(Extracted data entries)

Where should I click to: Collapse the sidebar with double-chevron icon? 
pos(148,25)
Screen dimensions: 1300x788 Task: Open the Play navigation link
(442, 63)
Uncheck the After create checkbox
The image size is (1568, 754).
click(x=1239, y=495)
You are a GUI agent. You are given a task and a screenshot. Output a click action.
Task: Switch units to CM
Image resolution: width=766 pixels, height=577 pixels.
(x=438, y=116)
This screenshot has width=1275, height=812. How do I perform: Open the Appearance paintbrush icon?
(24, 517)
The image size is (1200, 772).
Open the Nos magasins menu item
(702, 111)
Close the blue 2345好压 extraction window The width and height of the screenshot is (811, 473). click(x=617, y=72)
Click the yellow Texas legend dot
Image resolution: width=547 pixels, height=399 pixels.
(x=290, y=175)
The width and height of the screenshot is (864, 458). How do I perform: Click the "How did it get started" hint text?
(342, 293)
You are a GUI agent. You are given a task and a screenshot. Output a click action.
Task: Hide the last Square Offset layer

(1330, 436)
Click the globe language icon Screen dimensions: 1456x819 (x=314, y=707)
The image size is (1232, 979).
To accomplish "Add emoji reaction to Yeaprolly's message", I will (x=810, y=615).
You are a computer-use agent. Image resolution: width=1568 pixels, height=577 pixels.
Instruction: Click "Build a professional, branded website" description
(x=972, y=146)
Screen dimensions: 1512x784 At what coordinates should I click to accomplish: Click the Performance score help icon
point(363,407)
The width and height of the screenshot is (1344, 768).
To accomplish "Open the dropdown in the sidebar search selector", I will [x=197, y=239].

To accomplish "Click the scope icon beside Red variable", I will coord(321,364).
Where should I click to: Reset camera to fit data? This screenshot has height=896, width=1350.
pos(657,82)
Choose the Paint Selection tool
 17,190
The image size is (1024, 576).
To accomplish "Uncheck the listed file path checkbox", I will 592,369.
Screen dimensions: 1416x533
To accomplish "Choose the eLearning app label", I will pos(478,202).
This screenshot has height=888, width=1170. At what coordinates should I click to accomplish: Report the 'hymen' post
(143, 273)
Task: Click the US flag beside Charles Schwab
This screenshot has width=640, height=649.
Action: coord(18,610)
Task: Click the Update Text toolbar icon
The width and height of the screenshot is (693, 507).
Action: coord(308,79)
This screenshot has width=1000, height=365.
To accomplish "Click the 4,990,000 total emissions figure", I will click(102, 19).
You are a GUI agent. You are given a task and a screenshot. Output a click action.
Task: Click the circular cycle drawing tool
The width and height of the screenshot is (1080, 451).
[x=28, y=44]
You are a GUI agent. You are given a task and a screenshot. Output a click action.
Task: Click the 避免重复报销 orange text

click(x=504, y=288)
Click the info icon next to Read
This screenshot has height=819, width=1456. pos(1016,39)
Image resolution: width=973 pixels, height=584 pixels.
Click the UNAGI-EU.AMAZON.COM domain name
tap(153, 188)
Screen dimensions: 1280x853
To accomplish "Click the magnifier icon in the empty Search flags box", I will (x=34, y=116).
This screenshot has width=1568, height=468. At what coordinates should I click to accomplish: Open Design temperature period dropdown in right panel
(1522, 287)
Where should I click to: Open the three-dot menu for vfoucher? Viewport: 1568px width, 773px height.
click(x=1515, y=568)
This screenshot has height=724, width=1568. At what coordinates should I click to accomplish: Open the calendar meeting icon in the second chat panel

* [PROBLEM DESCRIPTION]: Copy out the rows above word for word, beginning with the line that contains "Click the info icon next to Read" and continuing through the line that contains "click(x=1515, y=568)".

* [CORRECT OUTPUT]:
Click the info icon next to Read
This screenshot has height=819, width=1456. pos(1016,39)
Image resolution: width=973 pixels, height=584 pixels.
Click the UNAGI-EU.AMAZON.COM domain name
tap(153, 188)
Screen dimensions: 1280x853
To accomplish "Click the magnifier icon in the empty Search flags box", I will (x=34, y=116).
This screenshot has width=1568, height=468. At what coordinates should I click to accomplish: Open Design temperature period dropdown in right panel
(1522, 287)
Where should I click to: Open the three-dot menu for vfoucher? Viewport: 1568px width, 773px height.
click(x=1515, y=568)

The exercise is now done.